Un nuevo, importante, y muy osado paso ha dado el proyecto artístico denominado Lirica Disidente al presentar «Don Giovanni» de Mozart. Esta ópera de gran calado será siempre un enorme desafío montarla, no por demandar aparatajes escénicos ni momentos masivos de complejidad, sino por su extensión y porque sus siete personajes protagónicos tienen enormes responsabilidades en solitario y grupal, tanto vocales como actorales, en que los estados anímicos que sustentan deben proyectarse en justas expresividades. Además, cantar a Mozart es enfrentar retos muy mayores.
Con la música intacta, la propuesta ofrecida en tres funciones en la sala CEINA fue en la ruta bajo la cual suele presentarse Lirica Disidente, esto es con un tratamiento escénico muy distinto a lo convencional, intervenido, simple, de mucha afinidad visual con los nuevos tiempos, y convocando a solistas vocales emergentes. Bien lo expresó Nicolás Vásquez, director de la organización, al señalar que ésta era una instancia de «profesionalización», entendida como parte de un proceso formativo en los múltiples componentes operísticos.
Visto bajo esta plataforma, debe aplaudirse con verdaderas ganas la iniciativa. El desafío fue enfrentado con máxima honestidad, entregando resultados más que satisfactorios. Un punto importantísimo por destacar fue la convocatoria de público marcadamente joven y muy entusiasta, que también puede percibirse en una etapa de «profesionalización», de avance hacia la consolidación de una audiencia mayor y permanente.
Si bien la simpleza y permanencia de los elementos que hicieron de marco escénico no delimitó espacios precisos ni enriqueció situaciones (el crucial momento del cementerio y la estatua hablante no se percibieron), se supo dar fluidez al desarrollo de la acción.

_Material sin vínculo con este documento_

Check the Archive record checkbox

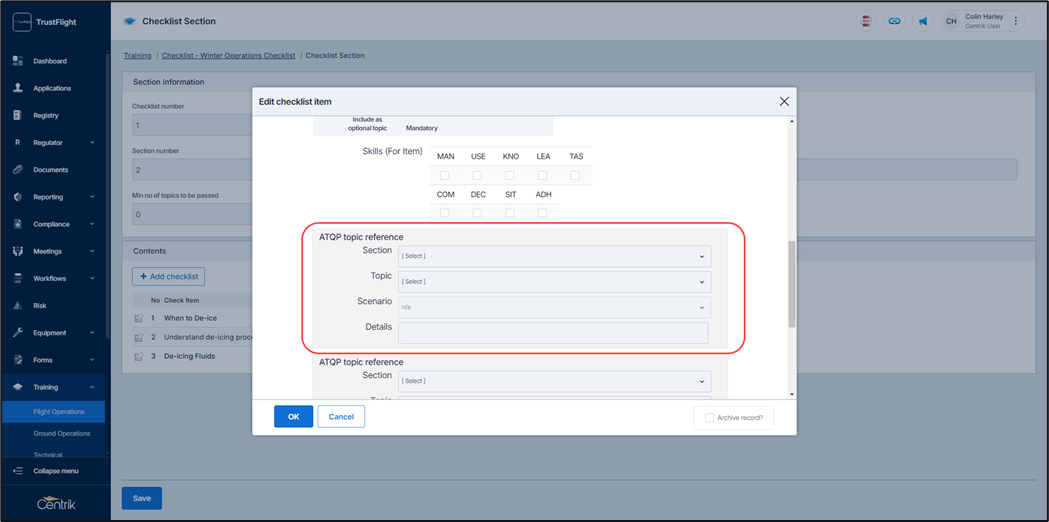(x=709, y=418)
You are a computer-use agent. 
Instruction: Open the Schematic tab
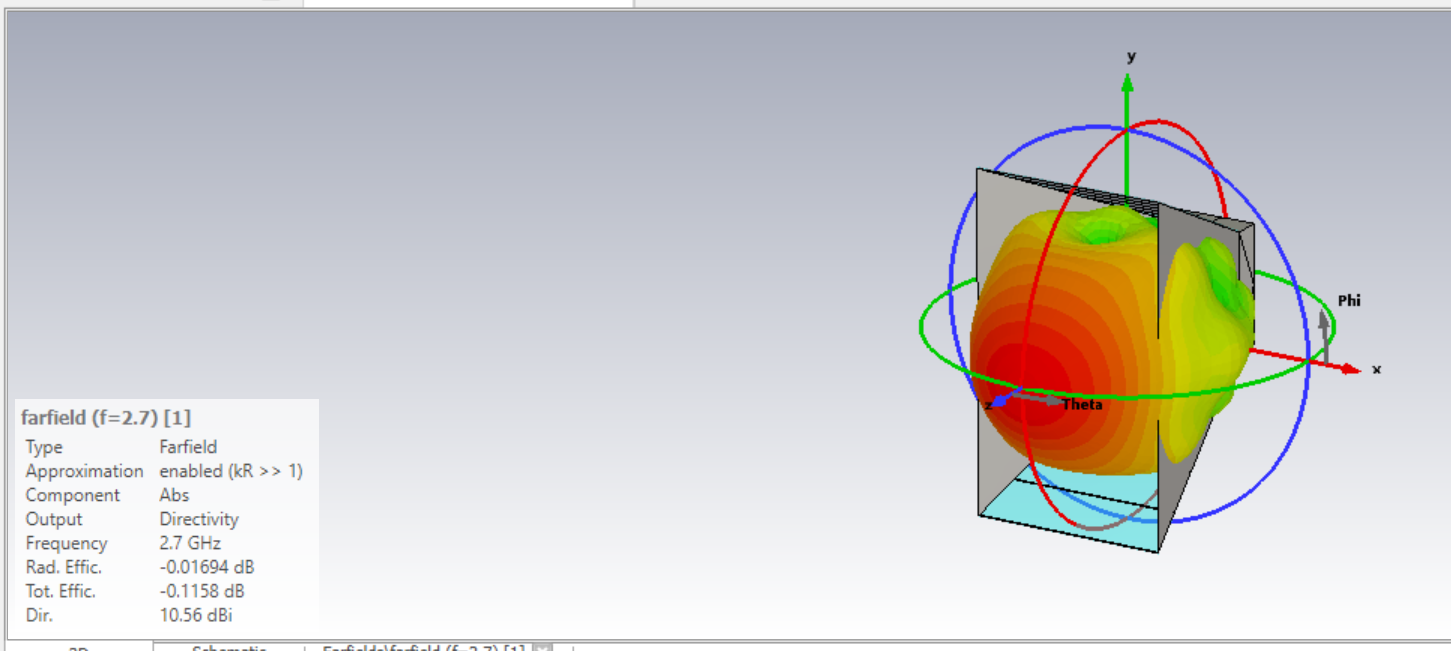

El elenco participante lo encabezó Diego Álvarez (Don Juan), con una voz muy firme de bajo profundo, muy profundo, acaso de amarres para un mejor canto mozartiano, y una caracterización que por su cabellera, barba y capa roja sobre traje blanco que lo inmovilizaba hacía divisar más a Cristo. El elenco, claro está, exhibió mayores fortalezas en el flanco femenino con unas notables Fanny Becerra (Doña Elvira), Francisca Jüneman (Doña Ana) y Nicole Galleguillos (Zerlina). De Flavio Antonione pudo valorarse más su actuación que su canto. Y por cierto que sorprendió Santiago Peralta (Don Octavio) con su segunda aria tan ornamentada. Tan disidente fue la propuesta que Don Giovanni no es llevado al infierno, sino que comete suicidio.